- _Required task_: Rescale the items from the line containing "You are a GUI" down to the line containing "pos(862,16)", both included, and write out only those lines again, requests and all. Multiply every coordinate in the answers by 2.1 and round to whole numbers, with halves going up, leaving all other numbers unchanged.

- _Input_:
[start]

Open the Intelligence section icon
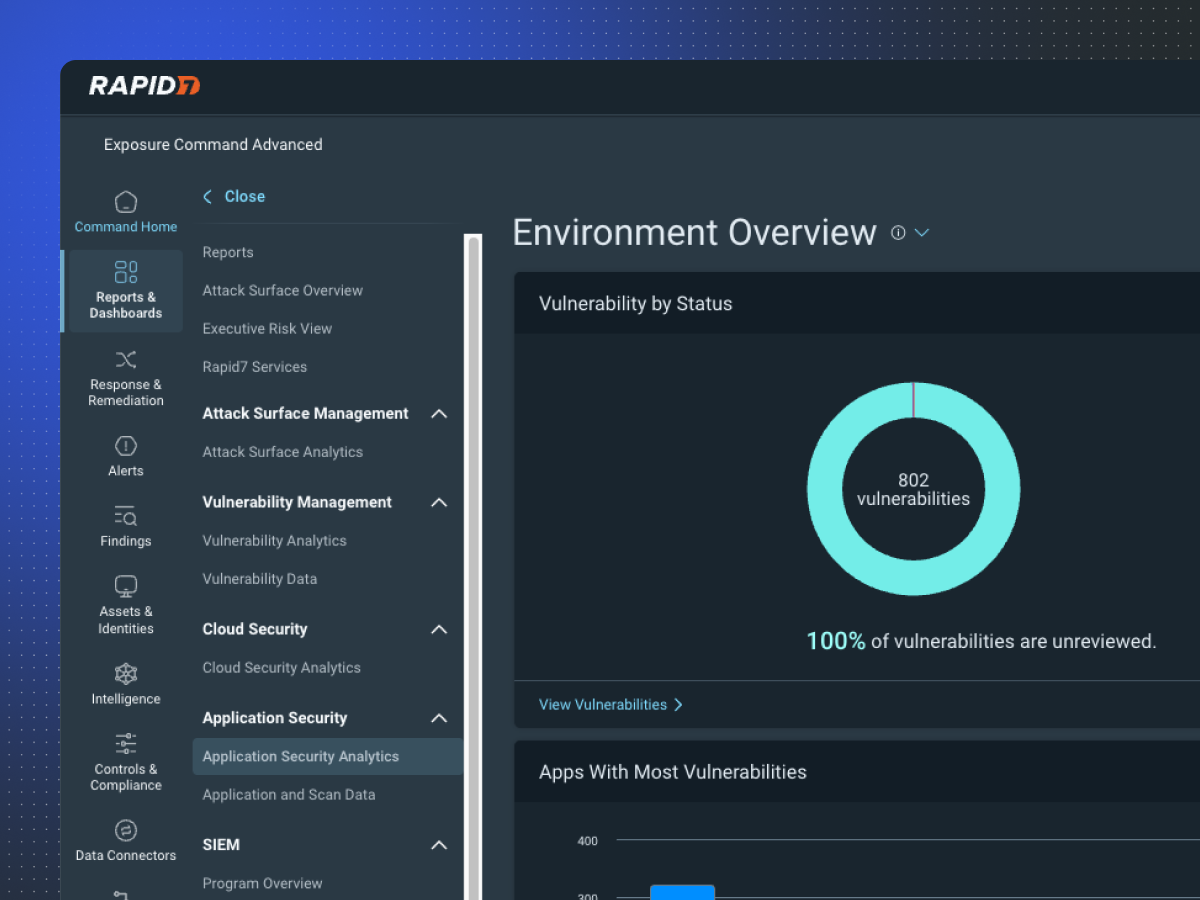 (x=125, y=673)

[end]
[start]

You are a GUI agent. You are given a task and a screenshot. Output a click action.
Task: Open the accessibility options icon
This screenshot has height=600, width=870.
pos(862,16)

[end]

- _Problem solution_:
You are a GUI agent. You are given a task and a screenshot. Output a click action.
Task: Open the accessibility options icon
This screenshot has height=600, width=870.
pos(1810,34)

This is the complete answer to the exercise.